The airway epithelium forms a specialized protective barrier that defends the lung against inhaled particles, pathogens, and environmental injury. Multiple epithelial cell types cooperate to maintain this barrier and support tissue repair. Among these, multiciliated cells promote mucociliary clearance through coordinated ciliary beating that removes mucus and trapped debris from the airways.

Ciliary length progressively decreases along the proximal–distal axis of the tracheobronchial tree, but the mechanisms that establish and maintain this regional gradient have remained poorly understood. We have shown that canonical Notch signaling within multiciliated cells actively regulates regional ciliary architecture and stabilizes the proximal–distal gradient in ciliary length. Inhibition of Notch signaling shortens tracheal cilia, elongates distal airway cilia, abolishes regional differences in ciliary length, and induces location-specific transcriptional changes.
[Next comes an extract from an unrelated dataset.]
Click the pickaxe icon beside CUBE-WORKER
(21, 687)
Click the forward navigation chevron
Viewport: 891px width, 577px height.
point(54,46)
To investigate how environmental perturbations influence this regulatory system, we examined germ-free mice and a model of Mycobacterium tuberculosis infection. Germ-free conditions did not significantly alter ciliary architecture, whereas M. tuberculosis infection caused elongation of distal airway cilia accompanied by reduced Notch signaling. These findings identify Notch signaling as a central homeostatic regulator of airway ciliary morphology.

Ongoing projects investigate how ciliary remodeling is regulated during lung injury and infection, the molecular mechanisms underlying these changes, and their consequences for mucociliary clearance and airway defense.